▼

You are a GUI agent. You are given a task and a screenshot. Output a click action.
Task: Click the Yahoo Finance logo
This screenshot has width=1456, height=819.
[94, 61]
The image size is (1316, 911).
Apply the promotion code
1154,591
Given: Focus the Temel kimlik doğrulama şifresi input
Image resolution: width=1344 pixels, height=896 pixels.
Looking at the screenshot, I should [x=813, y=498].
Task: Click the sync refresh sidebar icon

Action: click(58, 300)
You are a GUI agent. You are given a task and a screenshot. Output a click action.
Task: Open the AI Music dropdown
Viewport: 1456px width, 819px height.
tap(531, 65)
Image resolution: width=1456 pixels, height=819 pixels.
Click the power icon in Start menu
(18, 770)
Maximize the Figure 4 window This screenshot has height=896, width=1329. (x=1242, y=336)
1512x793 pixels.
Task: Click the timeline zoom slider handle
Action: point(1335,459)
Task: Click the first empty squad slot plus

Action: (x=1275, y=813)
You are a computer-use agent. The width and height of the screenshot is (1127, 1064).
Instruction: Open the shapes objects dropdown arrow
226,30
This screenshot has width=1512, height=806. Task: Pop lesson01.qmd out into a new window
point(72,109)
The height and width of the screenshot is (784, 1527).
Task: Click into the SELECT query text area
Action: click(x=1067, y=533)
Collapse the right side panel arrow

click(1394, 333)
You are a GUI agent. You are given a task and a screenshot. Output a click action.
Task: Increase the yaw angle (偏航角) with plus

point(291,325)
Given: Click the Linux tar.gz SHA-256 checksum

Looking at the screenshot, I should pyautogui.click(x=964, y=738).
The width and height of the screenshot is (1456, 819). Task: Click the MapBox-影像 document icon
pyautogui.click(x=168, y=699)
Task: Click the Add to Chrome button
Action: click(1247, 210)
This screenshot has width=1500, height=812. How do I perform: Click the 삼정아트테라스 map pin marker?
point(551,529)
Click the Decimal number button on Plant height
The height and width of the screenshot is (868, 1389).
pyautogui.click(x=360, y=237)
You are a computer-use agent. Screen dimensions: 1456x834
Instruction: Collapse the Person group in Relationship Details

▲

• _What the task asks_
The whole block of data above should be printed again verbatim.

• _Completed task_
You are a GUI agent. You are given a task and a screenshot. Output a click action.
Task: Click the Yahoo Finance logo
This screenshot has width=1456, height=819.
[94, 61]
The image size is (1316, 911).
Apply the promotion code
1154,591
Given: Focus the Temel kimlik doğrulama şifresi input
Image resolution: width=1344 pixels, height=896 pixels.
Looking at the screenshot, I should [x=813, y=498].
Task: Click the sync refresh sidebar icon

Action: click(58, 300)
You are a GUI agent. You are given a task and a screenshot. Output a click action.
Task: Open the AI Music dropdown
Viewport: 1456px width, 819px height.
tap(531, 65)
Image resolution: width=1456 pixels, height=819 pixels.
Click the power icon in Start menu
(18, 770)
Maximize the Figure 4 window This screenshot has height=896, width=1329. (x=1242, y=336)
1512x793 pixels.
Task: Click the timeline zoom slider handle
Action: point(1335,459)
Task: Click the first empty squad slot plus

Action: (x=1275, y=813)
You are a computer-use agent. The width and height of the screenshot is (1127, 1064).
Instruction: Open the shapes objects dropdown arrow
226,30
This screenshot has width=1512, height=806. Task: Pop lesson01.qmd out into a new window
point(72,109)
The height and width of the screenshot is (784, 1527).
Task: Click into the SELECT query text area
Action: click(x=1067, y=533)
Collapse the right side panel arrow

click(1394, 333)
You are a GUI agent. You are given a task and a screenshot. Output a click action.
Task: Increase the yaw angle (偏航角) with plus

point(291,325)
Given: Click the Linux tar.gz SHA-256 checksum

Looking at the screenshot, I should pyautogui.click(x=964, y=738).
The width and height of the screenshot is (1456, 819). Task: Click the MapBox-影像 document icon
pyautogui.click(x=168, y=699)
Task: Click the Add to Chrome button
Action: click(1247, 210)
This screenshot has width=1500, height=812. How do I perform: Click the 삼정아트테라스 map pin marker?
point(551,529)
Click the Decimal number button on Plant height
The height and width of the screenshot is (868, 1389).
pyautogui.click(x=360, y=237)
You are a computer-use agent. Screen dimensions: 1456x834
Instruction: Collapse the Person group in Relationship Details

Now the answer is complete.